Toomey threw a money wrench into urgent negotiations on a new stimulus bill designed to help cash-strapped workers and businesses suffering under the Covid-19 crisis, that’s infected 18,977,768 and killed 323,401 U.S. residents [some citizens, some not], demanding emergency federal aid to prevent the economy from cratering. Toomey demands that the Fed’s emergency lending powers be cut off after Dec. 31, not renewed, something vital to the Fed’s management of the U.S. banking system and economy. Senate Majority Leader Mitch McConnell (R-Ky.) urged his fellow GOP senators to back Toomey’s attempt to sunset the Fed’s emergency lending powers. If Toomey gets his way, he will have destroyed the Fed’s emergency lending capacity necessary to deal with liquidity problems in the fractional reserve banking system. Without fractional reserve banking, U.S. banks would collapse.
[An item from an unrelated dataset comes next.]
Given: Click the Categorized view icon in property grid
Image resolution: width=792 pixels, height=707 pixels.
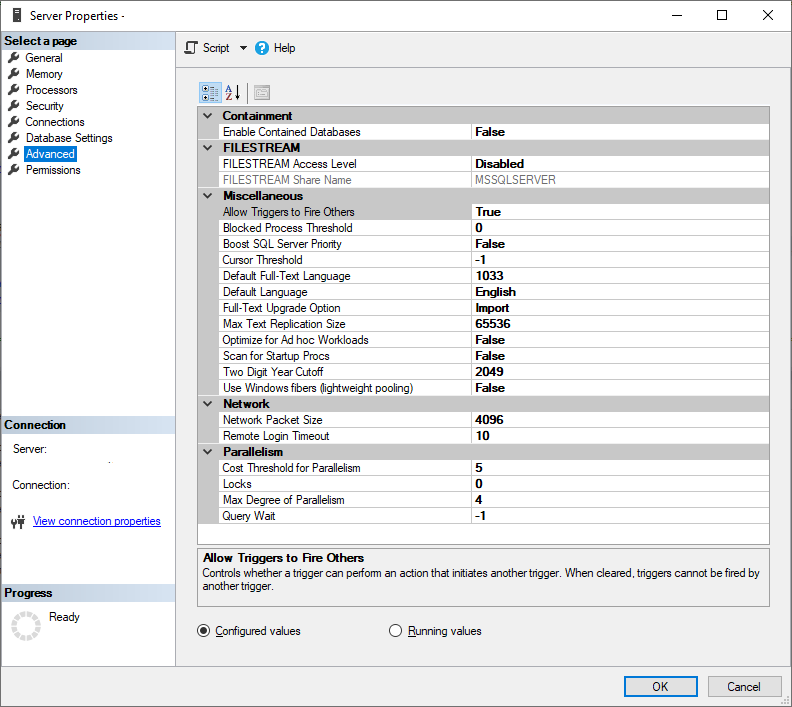Looking at the screenshot, I should tap(210, 93).
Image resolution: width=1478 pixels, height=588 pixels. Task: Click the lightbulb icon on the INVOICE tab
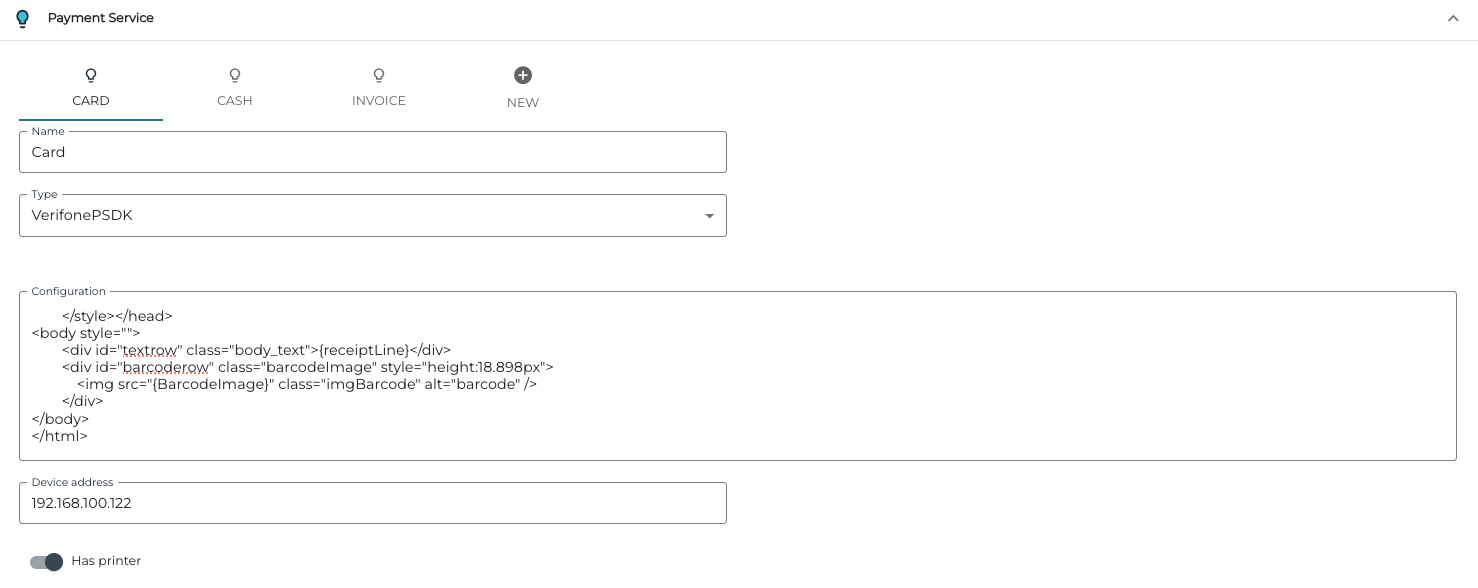(378, 75)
Republicans and Democrats should join together to defeat Toomey’s destructive proposal, deferring any discussion of changes to the Fed until after the Jan. 20, 2021 inauguration of 78-year-old Joe Biden. Given the economic uncertainty surrounding the Covid-19 crisis, Biden wants to keep his options open, not knowing what will happen to the economy once he takes over. If Wall Street sells off and the nation plunges into a more serious recession or depression, 67-ytear-old Federal Reserve Board Chairman Jay Powell will need all the tools currently at his disposal to meet any economic challenge. Sunseting the Fed’s emergency lending powers would be a serious mistake, potentially creating a run on the bank, as citizens panic demanding cash deposits. Republicans and Democrats need to take Toomey’s proposal off the table, remove it from any consideration of a new Covid-19 relief bill.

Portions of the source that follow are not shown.